Pras Michel — musician, celebrity, but not a member of the ruling class — caught between foreign money and a political system that runs on it.
He took millions from Jho Low, a fugitive financier tied to the 1MDB scandal and Chinese interests. He moved that money into American politics the illegal way: straw donors, secret transfers, off-the-books lobbying. He tried to buy access to the Obama campaign in 2012. Later, he tried to influence the Trump DOJ to soften its investigation of 1MDB. And for that, the state came down on him like divine judgment: ten federal counts, a conviction across the board, fourteen years in prison, and tens of millions forfeited.
The message was clear: You trespassed into the territory of the powerful. You meddled in politics without a license.
Now look at the other side of this ledger — the side reserved not for the intermediaries, but for the owners.

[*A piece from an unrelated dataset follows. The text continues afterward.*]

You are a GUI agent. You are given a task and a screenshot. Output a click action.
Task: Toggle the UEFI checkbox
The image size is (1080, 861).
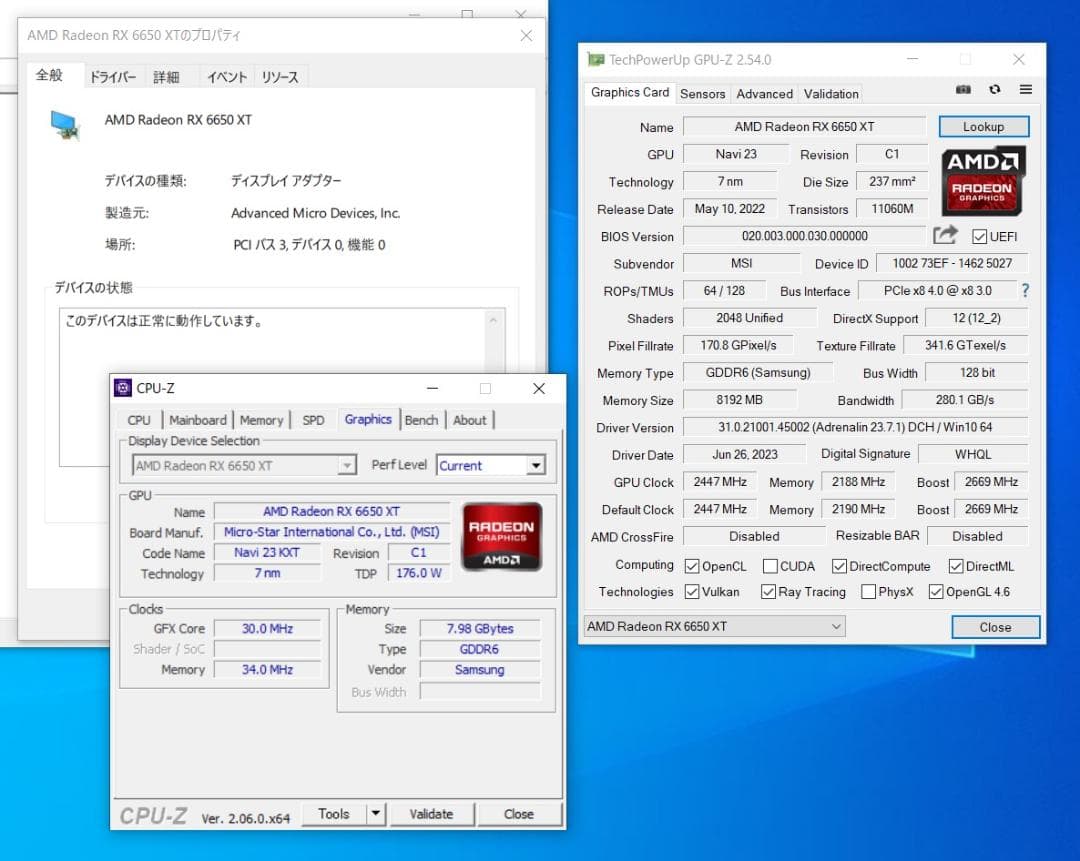click(x=980, y=237)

While Pras Michel is being marched off to prison, Donald Trump — president, billionaire, real estate baron — is building a global revenue pipeline straight out of the Oval Office. Millions from foreign governments flow into his hotels, golf courses, and towers. Chinese state-linked companies rent space. Saudi Arabia books entire floors. Qatar uses his properties while simultaneously gifting a $400 million jet for use as Air Force One. His crypto projects gather foreign investors like moths to a flame — tokens, coins, governance rights — all gaining value as his administration loosens the very regulations that constrain the rest of the industry.
And what happens to him?
Nothing.
Not a single criminal charge.
Emoluments lawsuits evaporate into procedural fog. Ethics complaints die in committee. Every conflict of interest becomes “complicated,” “unprecedented,” or “politically sensitive.”
This is the trick of the American system: the same actions that are criminal for the servant become business-as-usual for the master.
Pras Michel funnels foreign money into a campaign → felony.
Donald Trump profits from foreign governments while writing national policy → gray area, “needs further study,” “constitutionally unresolved.”
Pras Michel takes money from a foreign financier → betrayed his country for cash.
Donald Trump takes money from entire foreign states → just the cost of diplomacy.
It’s the oldest hypocrisy in the book — punishing the prostitute while shaking hands with the customer.
Michel is the go-between, the fixer, the middleman. And the system loves to make an example of the middleman. The apparatus of justice shows its teeth only when the bite won’t draw the wrong blood.
Because the truth is this: the American state does not prosecute corruption; it regulates the price of access.
Cross the line without permission, and you’re a criminal.
Be the line, own the line, write the line — and suddenly you’re untouchable.
Pras Michel will sit in prison for more than a decade.
Trump will sit in boardrooms, on campaign stages, in palaces with princes and billionaires, his businesses enriched, his tokens rising, his deals multiplying.
The system didn’t fail.
It did exactly what it was built to do.
Punish the powerless for playing the powerful’s game.
And protect the powerful who own the board.